携帯を開いて、メールを読みながらうれしそうに笑っている。
なんなんだ。まったく、相変わらず女性におモテになる。
ユズルはメールを返す素振りをして、携帯を閉じる。するとまたすぐに携帯が鳴る。そしてまたメールを返す。そんなやり取りが数回。
さすがにむかつく。
俺は冷蔵庫を開けて中を確認する。ほっておいて買い物に行こう。ベットの中で半裸のままメールをしているユズルを尻目に着替えて身支度をする。
「マナト?どっかいくの?」
「買い物、行ってくる。」
「え、じゃあ俺も行くし。」
「じゃあ、さっさと着替えて貰えます?」
「なんだよ、行くなら行くっていえよ。てか、なんで敬語?」
ユズルさんはおかしそうに笑う。
あーむかつく。そういう無神経なところが腹立たしい。
ユズルは手早く着替えると玄関で待っていた俺の背中におぶさるように抱きついてきた。
「お待たせーマナトくん。あれは、同僚の女の子で今度、課でやる飲み会の件だから、機嫌直せよ。」
なんだ、気がついてたのか。
「別に、そんなんじゃ。」
「そう?ならいいけど。」
ユズルは後ろから俺の頬にちゅっと音を立ててキスをすると、巻きついていた腕をするっと解いてふふっと笑った。
結局ユズルはいつも余裕。
ユズルは俺のことで不安になったり、嫉妬したりしないのだろうか。
だいたい、戻ったのだってユズルの意味不明な“もう考えるのはいい”という一言だった。

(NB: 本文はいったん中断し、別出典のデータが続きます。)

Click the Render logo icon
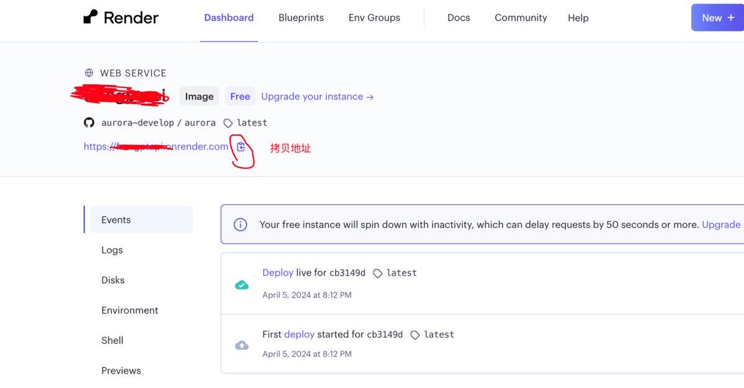[91, 17]
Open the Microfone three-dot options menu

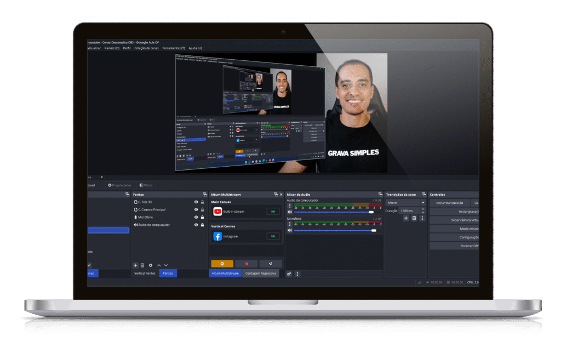pos(290,224)
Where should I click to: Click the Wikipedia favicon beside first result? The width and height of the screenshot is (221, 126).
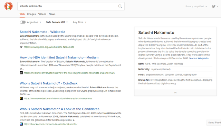[21, 47]
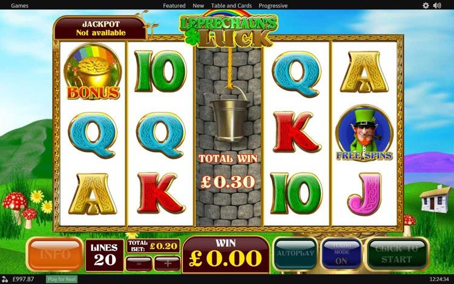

そんなに考えていてくれていたのだろうか。離れていた間のことについては話したりはしない。
歩いて近くのスーパーへ向かう。
男二人だとそれなりにエンゲル係数も高くなる。おまけに二人ともけっこう飲めたりするので酒代も馬鹿にならない。生活費は二人で同じ額を出し合ってそこから使っている。足りなくなったらまた同じ額ずつ補充。